> Task details
Every line from the one holding "Task: Click the E-Piano instrument slot" through the final line of the entries is to be reproduced exactly, and no other line.

> Provided data
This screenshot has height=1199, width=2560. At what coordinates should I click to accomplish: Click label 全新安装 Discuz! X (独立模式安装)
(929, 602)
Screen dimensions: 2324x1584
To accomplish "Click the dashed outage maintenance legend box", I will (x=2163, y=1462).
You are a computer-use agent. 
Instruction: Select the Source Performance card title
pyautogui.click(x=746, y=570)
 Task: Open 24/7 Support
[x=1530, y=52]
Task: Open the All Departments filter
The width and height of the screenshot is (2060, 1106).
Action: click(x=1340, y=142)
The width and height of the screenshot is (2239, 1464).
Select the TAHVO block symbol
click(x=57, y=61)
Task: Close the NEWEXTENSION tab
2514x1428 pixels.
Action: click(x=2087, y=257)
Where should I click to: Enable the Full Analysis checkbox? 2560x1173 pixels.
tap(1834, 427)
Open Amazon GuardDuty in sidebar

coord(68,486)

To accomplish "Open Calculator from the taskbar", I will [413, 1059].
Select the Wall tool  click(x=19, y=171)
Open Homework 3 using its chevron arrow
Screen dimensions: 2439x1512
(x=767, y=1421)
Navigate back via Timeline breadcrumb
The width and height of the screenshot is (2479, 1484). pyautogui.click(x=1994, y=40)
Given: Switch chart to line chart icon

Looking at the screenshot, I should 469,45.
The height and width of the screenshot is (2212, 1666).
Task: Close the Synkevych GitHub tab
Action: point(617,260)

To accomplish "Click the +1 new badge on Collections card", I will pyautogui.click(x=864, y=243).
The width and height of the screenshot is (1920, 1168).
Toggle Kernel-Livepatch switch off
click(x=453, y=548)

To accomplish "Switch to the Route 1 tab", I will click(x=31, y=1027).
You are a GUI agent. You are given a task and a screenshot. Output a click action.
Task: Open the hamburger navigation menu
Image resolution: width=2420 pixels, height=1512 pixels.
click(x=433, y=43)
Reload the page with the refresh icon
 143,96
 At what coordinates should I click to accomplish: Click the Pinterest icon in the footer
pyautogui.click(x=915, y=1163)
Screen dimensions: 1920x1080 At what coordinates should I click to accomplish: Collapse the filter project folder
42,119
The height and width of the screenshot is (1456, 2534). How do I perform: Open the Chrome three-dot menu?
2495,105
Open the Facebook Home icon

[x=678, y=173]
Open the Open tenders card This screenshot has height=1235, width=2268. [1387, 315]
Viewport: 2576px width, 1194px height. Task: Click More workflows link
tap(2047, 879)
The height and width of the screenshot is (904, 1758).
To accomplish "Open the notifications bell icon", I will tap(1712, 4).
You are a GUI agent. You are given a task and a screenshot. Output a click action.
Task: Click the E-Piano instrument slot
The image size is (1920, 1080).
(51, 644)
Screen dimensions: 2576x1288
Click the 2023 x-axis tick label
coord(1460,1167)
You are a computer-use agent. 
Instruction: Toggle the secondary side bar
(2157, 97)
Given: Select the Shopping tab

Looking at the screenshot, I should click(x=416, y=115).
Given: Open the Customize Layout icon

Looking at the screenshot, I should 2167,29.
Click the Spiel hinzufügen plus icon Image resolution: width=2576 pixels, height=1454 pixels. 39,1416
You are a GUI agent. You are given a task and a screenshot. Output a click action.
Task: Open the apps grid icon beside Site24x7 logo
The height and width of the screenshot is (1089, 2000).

> Task response
Task: Click the E-Piano instrument slot
The image size is (1920, 1080).
(51, 644)
Screen dimensions: 2576x1288
Click the 2023 x-axis tick label
coord(1460,1167)
You are a computer-use agent. 
Instruction: Toggle the secondary side bar
(2157, 97)
Given: Select the Shopping tab

Looking at the screenshot, I should click(x=416, y=115).
Given: Open the Customize Layout icon

Looking at the screenshot, I should 2167,29.
Click the Spiel hinzufügen plus icon Image resolution: width=2576 pixels, height=1454 pixels. 39,1416
You are a GUI agent. You are given a task and a screenshot. Output a click action.
Task: Open the apps grid icon beside Site24x7 logo
The height and width of the screenshot is (1089, 2000).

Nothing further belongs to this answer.